An Associate of the Mediators and Arbitrators Institute, Kevin specialised in that topic as part of a post graduate diploma in business studies from Massey in 2005.
"The successful management of disputes is something that has interested me over the years and I thought at that time it would be useful to get qualifications in it. There will always be disputes between red-blooded people. They key is to manage that energy to everyone's advantage."
Somehow he has also fitted in service on the board of Advance Ashburton Community Trust, the Anglican Church, Toastmasters, the Mid Canterbury Choir, sports clubs, musical and dramatic societies.
Federated Farmers general policy manager Nick Clark says Kevin has also undertaken much voluntary work for the Feds above and beyond his paid role.
"He has been a great mentor and adviser to a succession of its elected representatives, locally and nationally, and is a key member of the Mid Canterbury Federated Farmers Charitable Trust and the Mid Canterbury Emergency Relief Trust, where he has been instrumental in co-ordinating responses to adverse events such as droughts and snowstorms."
Kevin counts it as "a privilege of age" to be a mentor to up and coming Feds' staff and elected officers.
"I hold the rising generation of farmers in huge admiration because the technology they're dealing with is so much greater than the technology of my time.
"In my time we were able to double production relatively easily. We were growing wheat crops at four tonnes to the hectare but now they're growing feed wheat at 12-14 tonnes, as a result of improved cultivars, more efficient of water and machinery and greater understanding of nutrient requirements.

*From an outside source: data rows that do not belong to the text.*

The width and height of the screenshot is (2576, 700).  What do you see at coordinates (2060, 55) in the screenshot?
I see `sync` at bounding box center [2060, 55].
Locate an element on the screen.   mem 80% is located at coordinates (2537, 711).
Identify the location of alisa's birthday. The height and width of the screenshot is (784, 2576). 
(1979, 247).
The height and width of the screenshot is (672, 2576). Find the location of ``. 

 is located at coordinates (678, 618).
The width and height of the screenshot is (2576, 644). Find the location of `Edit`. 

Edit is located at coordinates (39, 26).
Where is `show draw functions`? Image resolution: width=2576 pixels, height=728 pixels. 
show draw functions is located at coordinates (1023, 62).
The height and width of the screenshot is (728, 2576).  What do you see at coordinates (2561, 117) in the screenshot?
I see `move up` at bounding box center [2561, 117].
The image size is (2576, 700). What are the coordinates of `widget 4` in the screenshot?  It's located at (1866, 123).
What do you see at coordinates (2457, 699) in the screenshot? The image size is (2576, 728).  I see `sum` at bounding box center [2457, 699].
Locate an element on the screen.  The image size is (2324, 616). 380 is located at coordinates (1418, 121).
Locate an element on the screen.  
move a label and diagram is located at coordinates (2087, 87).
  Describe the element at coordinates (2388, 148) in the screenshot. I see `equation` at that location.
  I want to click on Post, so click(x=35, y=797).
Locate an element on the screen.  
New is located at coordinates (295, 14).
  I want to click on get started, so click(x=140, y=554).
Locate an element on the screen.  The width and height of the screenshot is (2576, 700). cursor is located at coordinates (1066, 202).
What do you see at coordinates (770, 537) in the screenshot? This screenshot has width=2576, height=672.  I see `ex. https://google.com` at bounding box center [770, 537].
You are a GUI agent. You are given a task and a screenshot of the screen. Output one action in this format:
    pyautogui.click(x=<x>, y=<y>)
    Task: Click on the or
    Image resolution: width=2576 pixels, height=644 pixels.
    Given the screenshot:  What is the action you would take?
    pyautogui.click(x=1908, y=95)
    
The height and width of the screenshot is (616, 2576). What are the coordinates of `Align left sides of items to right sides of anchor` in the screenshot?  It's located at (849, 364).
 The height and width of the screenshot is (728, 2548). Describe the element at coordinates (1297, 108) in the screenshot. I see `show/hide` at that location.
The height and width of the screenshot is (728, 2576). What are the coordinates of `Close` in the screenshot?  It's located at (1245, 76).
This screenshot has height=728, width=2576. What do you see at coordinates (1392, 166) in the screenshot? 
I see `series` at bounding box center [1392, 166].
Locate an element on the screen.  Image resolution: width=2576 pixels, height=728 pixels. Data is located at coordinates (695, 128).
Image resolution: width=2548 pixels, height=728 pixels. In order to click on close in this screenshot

"There's a lot to it these days but I have a great deal of optimism for the rising generation of farmers. So it's a privilege, when you've been around for a while, to be able to help people both within the staff of Feds and outside.
"It's something that every person a little older should do."
Through the years of service to Feds and community organisations Kevin attributes his award of a QSM to wife Lorraine "who has always backed me in all my endeavours".